**Passage**

★ ★ ★ ★ ★

Zulip Chat Archive

Stream: new members

Topic: 'has_norm' has already been declared


Sebastien Gouezel (Sep 15 2022 at 07:28):

Note that this instance is bad, since there is no way Lean can guess which function f it should use to define the norm: if there are two functions around, it would give two different norms...

Notification Bot (Sep 15 2022 at 07:28):

Xavier Roblot has marked this topic as unresolved.

Damiano Testa (Sep 15 2022 at 07:31):

Continuing on Sebastien's remark: if this instance is not the consequence of minimizing, then also the linter is very unhappy with it.

Damiano Testa (Sep 15 2022 at 07:33):

From the linter message, it seems that Lean would not infer any instance, rather than produce one for each function K → ℝ. It also does not like that you did not use field K and thinks that the instance priorities are wrong!

★ ★ ★ ★ ★

**Entries provided**
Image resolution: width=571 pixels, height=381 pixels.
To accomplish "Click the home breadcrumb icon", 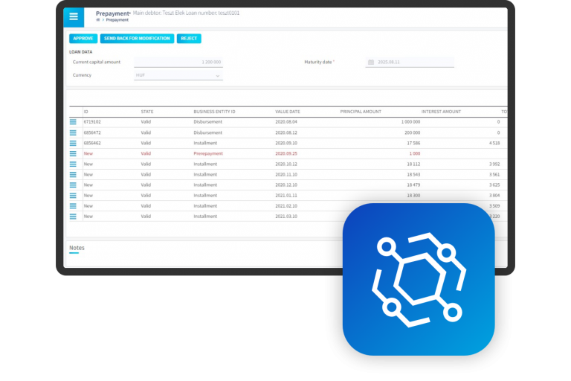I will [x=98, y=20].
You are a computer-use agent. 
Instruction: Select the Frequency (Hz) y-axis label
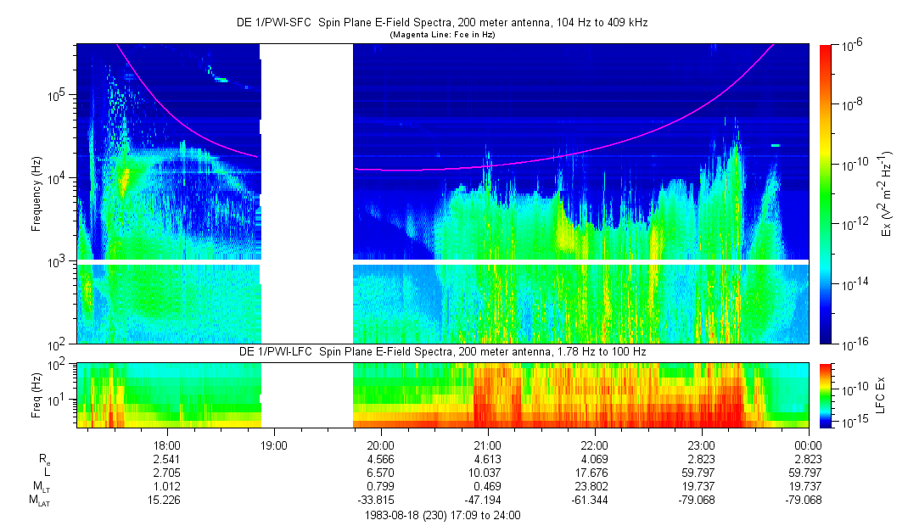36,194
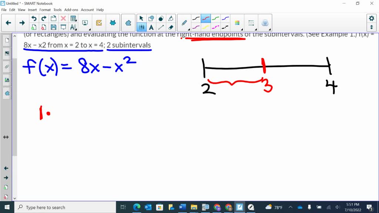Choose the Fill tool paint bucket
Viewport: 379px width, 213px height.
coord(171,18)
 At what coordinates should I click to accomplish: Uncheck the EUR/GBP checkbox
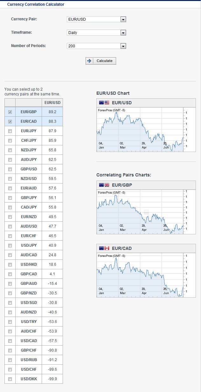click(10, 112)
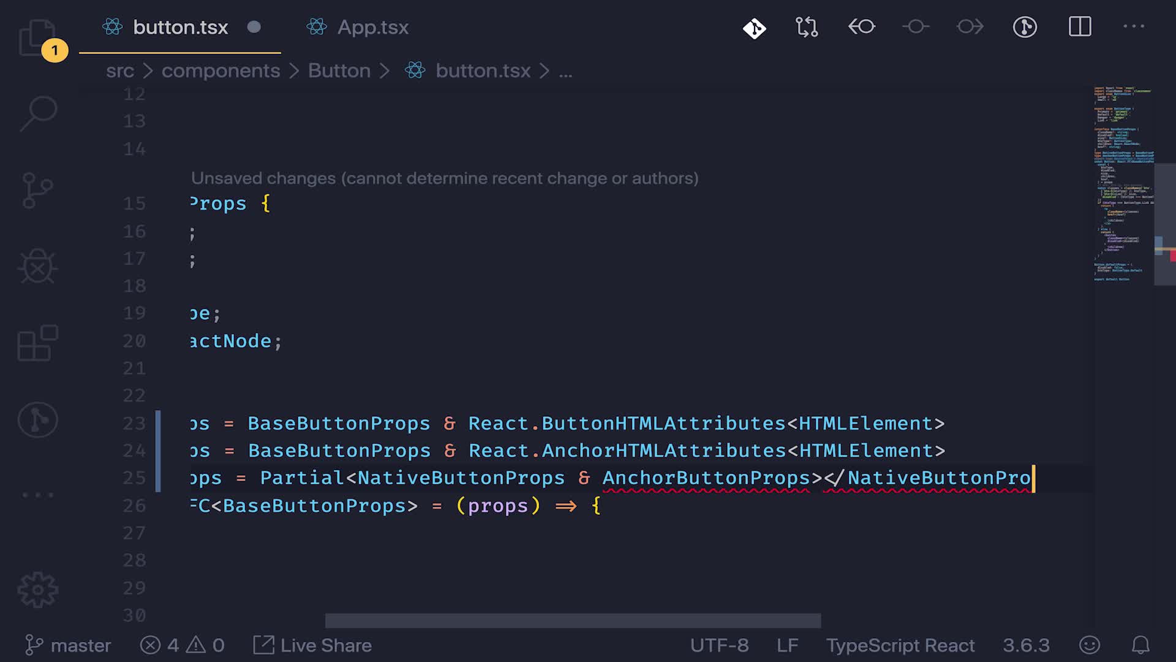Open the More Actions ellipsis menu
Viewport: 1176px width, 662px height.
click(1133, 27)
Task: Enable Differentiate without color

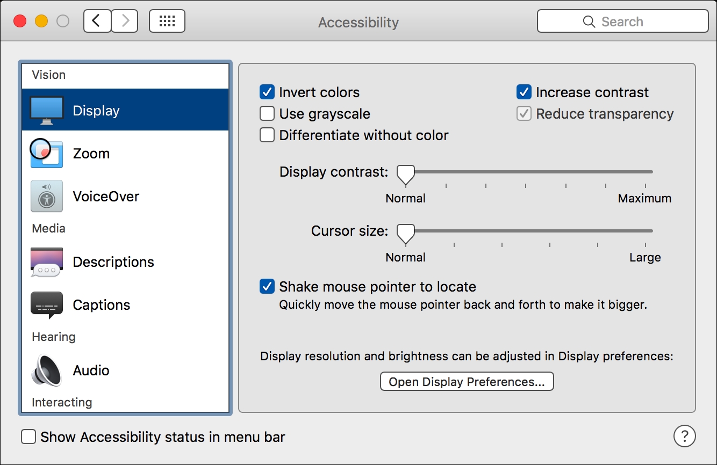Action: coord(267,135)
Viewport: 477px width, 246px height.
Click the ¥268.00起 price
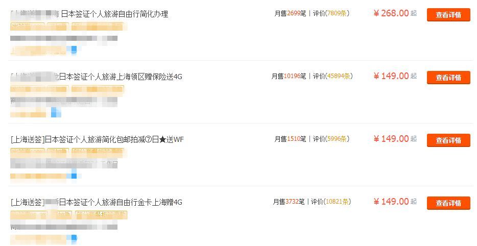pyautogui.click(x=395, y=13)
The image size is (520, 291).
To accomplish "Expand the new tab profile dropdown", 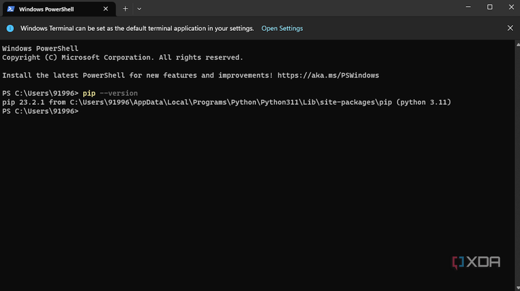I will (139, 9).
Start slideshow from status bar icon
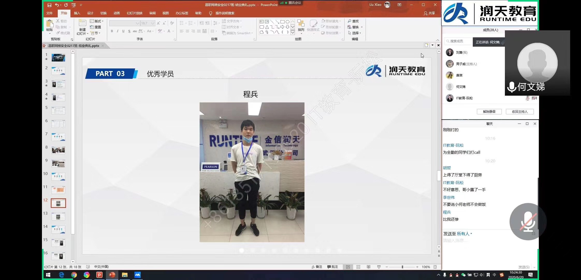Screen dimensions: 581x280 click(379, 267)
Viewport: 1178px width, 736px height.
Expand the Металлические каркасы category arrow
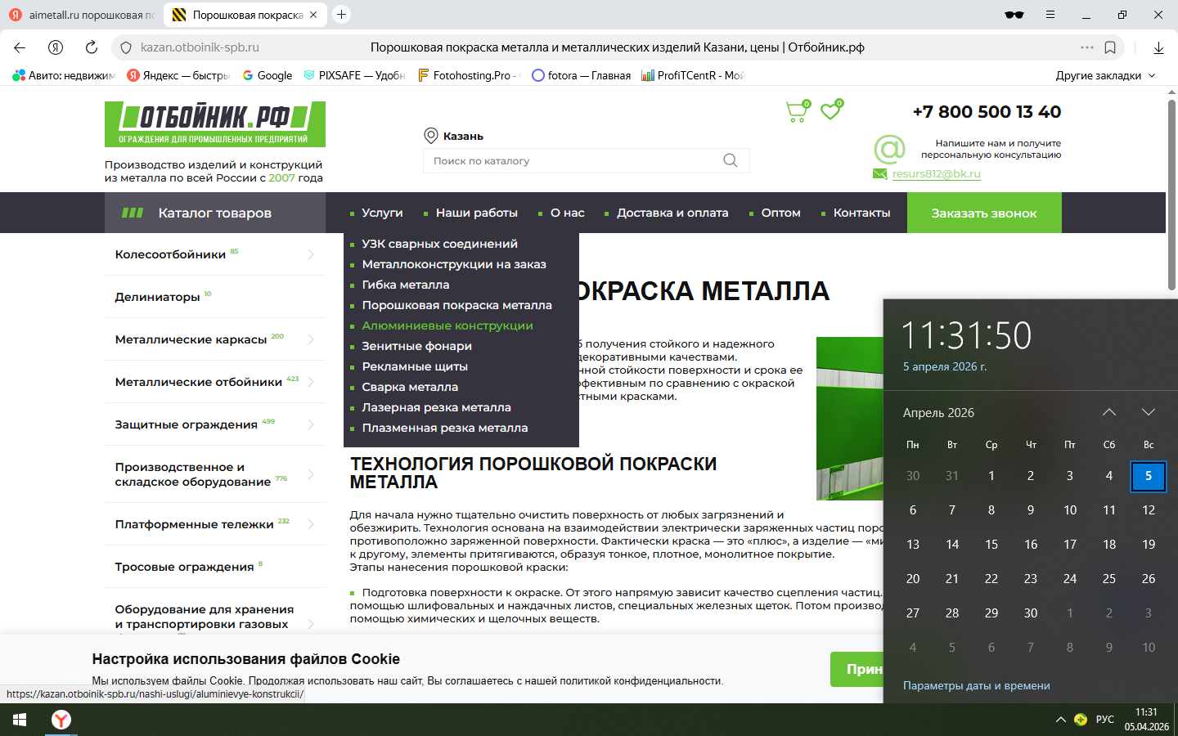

★ ★ ★ ★ ★

**Set of tasks**
A: In the Zulip thread about the 'has_norm' error, who marked the topic as unresolved?
B: Summarize the Zulip thread about the 'has_norm' error in two sentences.
C: Please write the next message in the Zulip thread about the 'has_norm' error, picking up after Damiano Testa's last post.

**In response**
A: Xavier Roblot

B: Sebastien Gouezel notes that the instance is bad because Lean has no way to guess which function f to use to define the norm, and two functions would give two different norms. Damiano Testa adds that the linter is also unhappy with it: Lean would not infer any instance, field K goes unused, and the linter thinks the instance priorities are wrong.

C:
Lean is very unhappy with this instance! :lol:

Xavier Roblot (Sep 15 2022 at 07:34):

Sebastien Gouezel said:

Note that this instance is bad, since there is no way Lean can guess which function f it should use to define the norm: if there are two functions around, it would give two different norms...

Yes, that is my next problem. What should I do in this case? Consider the following #mwe

import analysis.normed.field.basic

namespace mwe

variables {K A : Type*} [field K] [normed_division_ring A] (φ : K →+* A)

def place : K   := (norm : A  )  φ

instance : has_dist K := λ x y, place φ (x - y)⟩

As you said, that is not the right way to proceed since φ is implicit. So what is the right solution? I want to study embeddings of number field and I want to be able to say, for example, that an complex embedding defines a norm on K. I tried to do everything using def instead of instance but got into trouble (maybe I am supposed to try harder).

Johan Commelin (Sep 15 2022 at 07:36):

Do you want to study multiple embeddings at the same time? Or do you first want to fix an embedding, and study that on its own?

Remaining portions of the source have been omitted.